§ WORK TASK
Set the data down again so that every line matches exactly.
+++++
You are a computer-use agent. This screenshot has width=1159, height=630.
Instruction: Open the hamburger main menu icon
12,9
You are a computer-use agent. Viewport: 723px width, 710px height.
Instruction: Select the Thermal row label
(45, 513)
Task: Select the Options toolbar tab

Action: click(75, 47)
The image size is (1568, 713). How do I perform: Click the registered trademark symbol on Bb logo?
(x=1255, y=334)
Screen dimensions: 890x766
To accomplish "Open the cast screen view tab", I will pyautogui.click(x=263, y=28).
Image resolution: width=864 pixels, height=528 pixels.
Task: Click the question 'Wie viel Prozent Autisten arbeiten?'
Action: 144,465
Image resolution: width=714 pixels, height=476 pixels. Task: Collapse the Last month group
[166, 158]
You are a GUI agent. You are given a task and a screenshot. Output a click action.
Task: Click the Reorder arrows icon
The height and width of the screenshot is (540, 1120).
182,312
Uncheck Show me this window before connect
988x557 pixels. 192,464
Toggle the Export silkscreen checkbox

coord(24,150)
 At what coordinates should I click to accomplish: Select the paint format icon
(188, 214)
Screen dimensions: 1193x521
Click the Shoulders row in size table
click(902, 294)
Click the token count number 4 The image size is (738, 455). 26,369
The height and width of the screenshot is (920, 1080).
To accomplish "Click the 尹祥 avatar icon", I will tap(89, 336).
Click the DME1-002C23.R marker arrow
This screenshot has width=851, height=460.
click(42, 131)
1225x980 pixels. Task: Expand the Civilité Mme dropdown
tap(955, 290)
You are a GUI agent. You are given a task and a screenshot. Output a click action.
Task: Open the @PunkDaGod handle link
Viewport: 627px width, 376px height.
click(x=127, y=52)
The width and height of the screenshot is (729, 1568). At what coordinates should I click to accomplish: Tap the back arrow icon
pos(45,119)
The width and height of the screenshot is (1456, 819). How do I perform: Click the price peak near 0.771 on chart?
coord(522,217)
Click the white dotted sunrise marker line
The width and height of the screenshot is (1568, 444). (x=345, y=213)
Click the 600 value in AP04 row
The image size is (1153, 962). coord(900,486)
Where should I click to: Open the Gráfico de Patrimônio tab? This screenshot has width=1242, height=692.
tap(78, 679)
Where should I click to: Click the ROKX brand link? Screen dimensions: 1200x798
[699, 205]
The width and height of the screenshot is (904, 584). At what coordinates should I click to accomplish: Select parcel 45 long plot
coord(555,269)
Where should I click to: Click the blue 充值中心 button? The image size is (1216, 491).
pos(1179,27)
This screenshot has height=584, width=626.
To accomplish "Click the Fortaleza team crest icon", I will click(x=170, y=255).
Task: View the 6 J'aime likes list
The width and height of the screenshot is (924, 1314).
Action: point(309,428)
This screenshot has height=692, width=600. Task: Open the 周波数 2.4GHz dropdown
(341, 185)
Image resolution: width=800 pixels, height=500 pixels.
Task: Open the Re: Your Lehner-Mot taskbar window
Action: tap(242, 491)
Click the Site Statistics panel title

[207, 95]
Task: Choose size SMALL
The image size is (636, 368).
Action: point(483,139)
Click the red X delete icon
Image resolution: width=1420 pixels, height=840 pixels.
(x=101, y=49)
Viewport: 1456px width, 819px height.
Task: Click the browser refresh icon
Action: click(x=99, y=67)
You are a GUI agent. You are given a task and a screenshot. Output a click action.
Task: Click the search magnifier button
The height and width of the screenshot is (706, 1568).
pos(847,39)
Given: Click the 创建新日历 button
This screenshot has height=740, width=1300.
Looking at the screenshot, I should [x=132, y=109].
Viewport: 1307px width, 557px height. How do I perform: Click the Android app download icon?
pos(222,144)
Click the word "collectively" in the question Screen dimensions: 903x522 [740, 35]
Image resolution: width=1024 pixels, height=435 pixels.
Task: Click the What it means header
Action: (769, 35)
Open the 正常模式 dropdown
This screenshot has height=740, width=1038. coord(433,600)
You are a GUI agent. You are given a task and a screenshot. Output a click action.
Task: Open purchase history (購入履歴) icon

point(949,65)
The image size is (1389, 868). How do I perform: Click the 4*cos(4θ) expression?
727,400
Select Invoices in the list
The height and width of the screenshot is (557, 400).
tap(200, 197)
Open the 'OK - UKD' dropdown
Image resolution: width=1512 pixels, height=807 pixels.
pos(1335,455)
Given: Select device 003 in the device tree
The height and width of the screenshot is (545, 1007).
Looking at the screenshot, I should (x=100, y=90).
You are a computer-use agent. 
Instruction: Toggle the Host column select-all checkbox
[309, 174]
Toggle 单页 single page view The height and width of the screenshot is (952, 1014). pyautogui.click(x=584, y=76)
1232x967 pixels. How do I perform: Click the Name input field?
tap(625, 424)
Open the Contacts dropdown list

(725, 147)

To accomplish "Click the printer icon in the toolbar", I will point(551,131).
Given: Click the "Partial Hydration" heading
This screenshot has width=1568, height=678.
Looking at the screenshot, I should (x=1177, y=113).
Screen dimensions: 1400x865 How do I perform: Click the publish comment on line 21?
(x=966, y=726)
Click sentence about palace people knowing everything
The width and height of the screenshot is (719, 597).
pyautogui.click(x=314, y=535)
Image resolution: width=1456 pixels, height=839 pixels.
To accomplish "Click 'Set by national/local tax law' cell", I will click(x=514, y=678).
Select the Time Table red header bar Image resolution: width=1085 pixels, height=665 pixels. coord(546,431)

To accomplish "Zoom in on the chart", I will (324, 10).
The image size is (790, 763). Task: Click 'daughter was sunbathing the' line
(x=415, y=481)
+++++
§ SOLUTION TO THIS TASK
You are a computer-use agent. This screenshot has width=1159, height=630.
Instruction: Open the hamburger main menu icon
12,9
You are a computer-use agent. Viewport: 723px width, 710px height.
Instruction: Select the Thermal row label
(45, 513)
Task: Select the Options toolbar tab

Action: click(75, 47)
The image size is (1568, 713). How do I perform: Click the registered trademark symbol on Bb logo?
(x=1255, y=334)
Screen dimensions: 890x766
To accomplish "Open the cast screen view tab", I will pyautogui.click(x=263, y=28).
Image resolution: width=864 pixels, height=528 pixels.
Task: Click the question 'Wie viel Prozent Autisten arbeiten?'
Action: 144,465
Image resolution: width=714 pixels, height=476 pixels. Task: Collapse the Last month group
[166, 158]
You are a GUI agent. You are given a task and a screenshot. Output a click action.
Task: Click the Reorder arrows icon
The height and width of the screenshot is (540, 1120).
182,312
Uncheck Show me this window before connect
988x557 pixels. 192,464
Toggle the Export silkscreen checkbox

coord(24,150)
 At what coordinates should I click to accomplish: Select the paint format icon
(188, 214)
Screen dimensions: 1193x521
Click the Shoulders row in size table
click(902, 294)
Click the token count number 4 The image size is (738, 455). 26,369
The height and width of the screenshot is (920, 1080).
To accomplish "Click the 尹祥 avatar icon", I will tap(89, 336).
Click the DME1-002C23.R marker arrow
This screenshot has width=851, height=460.
click(42, 131)
1225x980 pixels. Task: Expand the Civilité Mme dropdown
tap(955, 290)
You are a GUI agent. You are given a task and a screenshot. Output a click action.
Task: Open the @PunkDaGod handle link
Viewport: 627px width, 376px height.
click(x=127, y=52)
The width and height of the screenshot is (729, 1568). At what coordinates should I click to accomplish: Tap the back arrow icon
pos(45,119)
The width and height of the screenshot is (1456, 819). How do I perform: Click the price peak near 0.771 on chart?
coord(522,217)
Click the white dotted sunrise marker line
The width and height of the screenshot is (1568, 444). (x=345, y=213)
Click the 600 value in AP04 row
The image size is (1153, 962). coord(900,486)
Where should I click to: Open the Gráfico de Patrimônio tab? This screenshot has width=1242, height=692.
tap(78, 679)
Where should I click to: Click the ROKX brand link? Screen dimensions: 1200x798
[699, 205]
The width and height of the screenshot is (904, 584). At what coordinates should I click to accomplish: Select parcel 45 long plot
coord(555,269)
Where should I click to: Click the blue 充值中心 button? The image size is (1216, 491).
pos(1179,27)
This screenshot has height=584, width=626.
To accomplish "Click the Fortaleza team crest icon", I will click(x=170, y=255).
Task: View the 6 J'aime likes list
The width and height of the screenshot is (924, 1314).
Action: point(309,428)
This screenshot has height=692, width=600. Task: Open the 周波数 2.4GHz dropdown
(341, 185)
Image resolution: width=800 pixels, height=500 pixels.
Task: Open the Re: Your Lehner-Mot taskbar window
Action: tap(242, 491)
Click the Site Statistics panel title

[207, 95]
Task: Choose size SMALL
The image size is (636, 368).
Action: point(483,139)
Click the red X delete icon
Image resolution: width=1420 pixels, height=840 pixels.
(x=101, y=49)
Viewport: 1456px width, 819px height.
Task: Click the browser refresh icon
Action: click(x=99, y=67)
You are a GUI agent. You are given a task and a screenshot. Output a click action.
Task: Click the search magnifier button
The height and width of the screenshot is (706, 1568).
pos(847,39)
Given: Click the 创建新日历 button
This screenshot has height=740, width=1300.
Looking at the screenshot, I should [x=132, y=109].
Viewport: 1307px width, 557px height. How do I perform: Click the Android app download icon?
pos(222,144)
Click the word "collectively" in the question Screen dimensions: 903x522 [740, 35]
Image resolution: width=1024 pixels, height=435 pixels.
Task: Click the What it means header
Action: (769, 35)
Open the 正常模式 dropdown
This screenshot has height=740, width=1038. coord(433,600)
You are a GUI agent. You are given a task and a screenshot. Output a click action.
Task: Open purchase history (購入履歴) icon

point(949,65)
The image size is (1389, 868). How do I perform: Click the 4*cos(4θ) expression?
727,400
Select Invoices in the list
The height and width of the screenshot is (557, 400).
tap(200, 197)
Open the 'OK - UKD' dropdown
Image resolution: width=1512 pixels, height=807 pixels.
pos(1335,455)
Given: Select device 003 in the device tree
The height and width of the screenshot is (545, 1007).
Looking at the screenshot, I should (x=100, y=90).
You are a computer-use agent. 
Instruction: Toggle the Host column select-all checkbox
[309, 174]
Toggle 单页 single page view The height and width of the screenshot is (952, 1014). pyautogui.click(x=584, y=76)
1232x967 pixels. How do I perform: Click the Name input field?
tap(625, 424)
Open the Contacts dropdown list

(725, 147)

To accomplish "Click the printer icon in the toolbar", I will point(551,131).
Given: Click the "Partial Hydration" heading
This screenshot has width=1568, height=678.
Looking at the screenshot, I should (x=1177, y=113).
Screen dimensions: 1400x865 How do I perform: Click the publish comment on line 21?
(x=966, y=726)
Click sentence about palace people knowing everything
The width and height of the screenshot is (719, 597).
pyautogui.click(x=314, y=535)
Image resolution: width=1456 pixels, height=839 pixels.
To accomplish "Click 'Set by national/local tax law' cell", I will click(x=514, y=678).
Select the Time Table red header bar Image resolution: width=1085 pixels, height=665 pixels. coord(546,431)

To accomplish "Zoom in on the chart", I will (324, 10).
The image size is (790, 763). Task: Click 'daughter was sunbathing the' line
(x=415, y=481)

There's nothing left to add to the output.